VisualWorks Smalltalk has a really great GUI creation tool called the painter. To use the painter, you drag icons from the Palette window onto the Canvas you are creating. Voila! A new piece of your GUI is now positioned and ready for use! Each of these pieces that are draggable from the Palette are called Widgets.
Occasionally none of the default Visualworks widgets suit your needs exactly. In these cases creating your own custom Widget is the solution. (Note: Often it makes more sense to extend an existing widget than to create a widget from scratch. However in order to gain a better understanding of Widgets, we will discuss how to build a Widget from it's most basic components.)

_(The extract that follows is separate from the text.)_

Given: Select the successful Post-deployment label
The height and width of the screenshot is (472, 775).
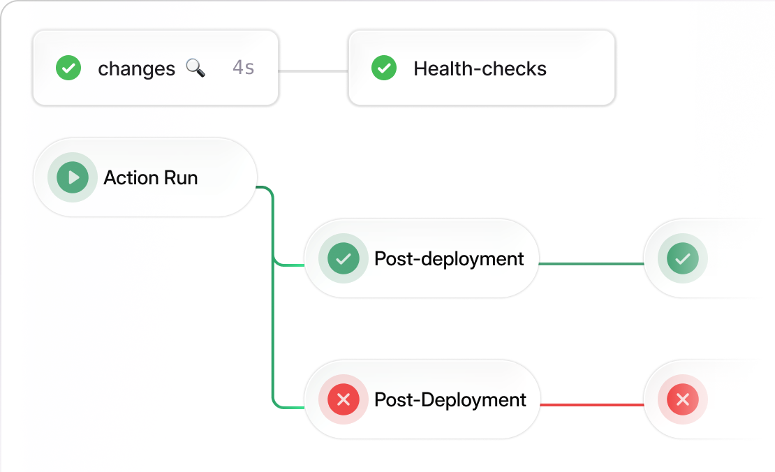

VisualWorks Smalltalk GUI internals.
The best way to find your way around VisualWorks' GUI system is to poke around inside one. So lets start by creating a new GUI with the Painter tool. In the main VisualWorks window choose Painter->New Canvas. Now drag some widgets onto the canvas if you'd like, or leave it blank, and have the Painter Tool build your ApplicationModel class by choosing Edit->Install in the GUI Painter Tool window. What you name the class doesn't really matter, but for this example we'll call it widgetExampleGUI. So type WidgetExampleGUI into the textbox after "INSTALL on Class", click ok, and then click ok again in the second dialog which asks you if it should Create the new class. Now that it has created the new class we can click ok again on the first dialog, and we can close the "Unlabeled Canvas" window. This will close the rest of the Painter windows as well. If you wish you can now look at the Class method windowSpec in WidgetExampleGUI to see what the Painter tool has generated.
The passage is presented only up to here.